TEXTE PROPOSÉ:
▼

Le 25 mars, dans la cathédrale de Rumbek, au Sud-Soudan, le missionnaire italien Christian Carlassare a été ordonné évêque du diocèse catholique de Rumbek, un poste qui était vacant depuis 10 ans. Dans une interview accordée au préalable à la fondation internationale Aid to the Church in Need (ACN), l’évêque a décrit l’attaque dont il a été victime dans la nuit du 25 au 26 avril 2021, dans sa résidence de Rumbek, et a évoqué la situation actuelle du pays.
Quelle est la situation actuelle au Sud-Soudan ?
Le Sud-Soudan est le plus jeune pays du monde. Il a obtenu son indépendance du Soudan, mais les relations entre les deux pays restent très fortes. Toute l’expérience politique et administrative provient encore de l’époque où ils ne formaient qu’un seul pays. La Constitution du Sud-Soudan est basée sur celle du Soudan. De même, les questions économiques sont également étroitement liées à celles de son voisin du nord. Cela signifie que la stabilité politique dans le sud nécessite la stabilité dans le nord, et il en va de même pour le développement. En raison de l’indépendance et de certaines tensions entre les deux gouvernements, le Sud-Soudan a souffert de l’abandon, de l’isolement, de la fermeture des frontières et de l’impossibilité d’utiliser les routes commerciales nord-sud. Cette situation a été pénalisante pour le pays.
Le récent coup d’État et les manifestations politiques au Soudan ont aggravé la situation, n’est-ce pas ?
Mon expérience dans ces pays africains m’a montré que la stabilité est très fragile, qu’il faut laisser du temps au temps et ne pas tirer de conclusions hâtives sur ce qui se passe. L’instabilité ne sert à rien, car on ne peut pas savoir où elle va mener. Il est évident que l’incertitude au Soudan et en Éthiopie, où la situation est également très délicate, n’aide pas le Sud-Soudan à atteindre la paix et la tranquillité qu’il souhaite, mais bien sûr, chaque pays doit être responsable de lui-même. Notre pays a sollicité la médiation des États régionaux pour obtenir la paix, mais maintenant, avec tous ces développements, il devra s’investir davantage dans ses efforts de pacification.
Comment cette instabilité affecte-t-elle la population chrétienne ?
Plus de la moitié de la population du Sud-Soudan est chrétienne, seuls 8 % sont musulmans. D’autres groupes vivent en marge, et ne se sont pas approchés de l’Évangile. Cependant, nous vivons dans un pays où le christianisme n’est souvent qu’un vernis en surface, il ne s’est pas enraciné dans la vie de la population.

▲

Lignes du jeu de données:
▼

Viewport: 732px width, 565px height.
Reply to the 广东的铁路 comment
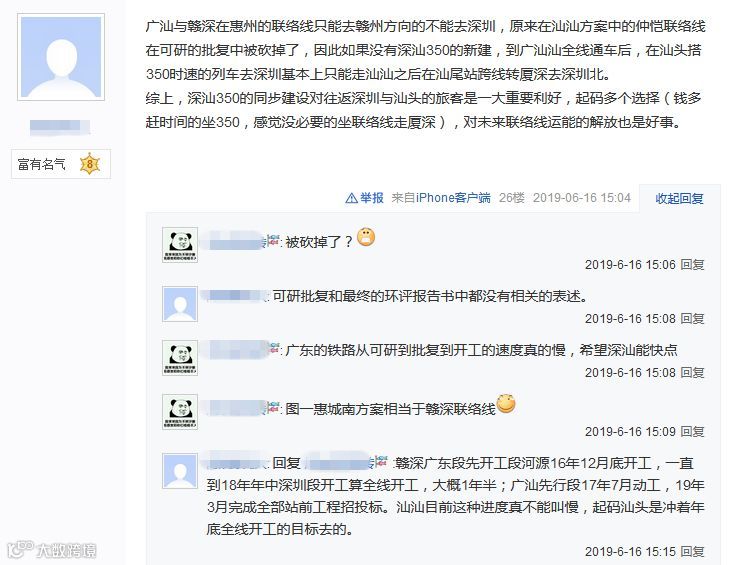point(692,373)
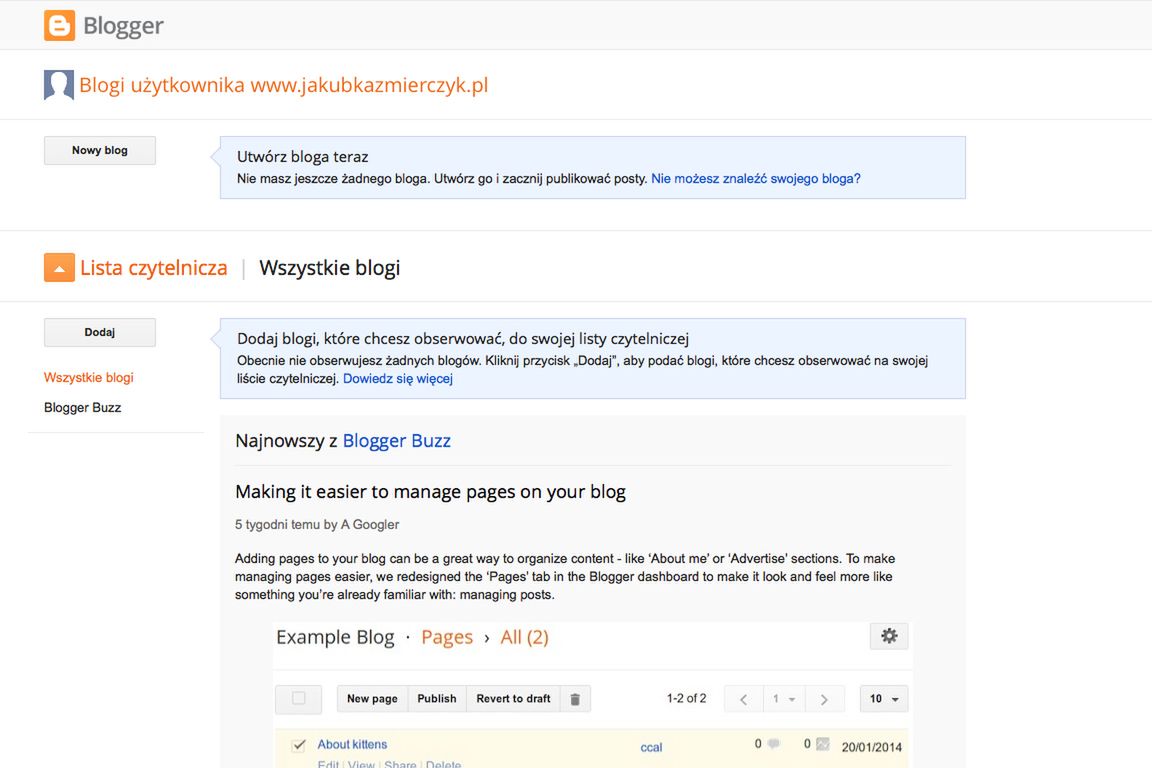Click the user profile avatar icon
This screenshot has width=1152, height=768.
click(x=59, y=85)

▲

EXERCICES ÉCRITS:
[a] D'après le texte proposé, depuis combien de temps le poste d'évêque du diocèse de Rumbek était-il vacant avant l'ordination de Christian Carlassare ?
[b] Recopiez à l'identique l'ensemble des lignes du jeu de données, en omettant les images.

SOLUTIONS PROPOSÉES:
[a] Depuis 10 ans.

[b]
Viewport: 732px width, 565px height.
Reply to the 广东的铁路 comment
point(692,373)
Click the user profile avatar icon
This screenshot has width=1152, height=768.
click(x=59, y=85)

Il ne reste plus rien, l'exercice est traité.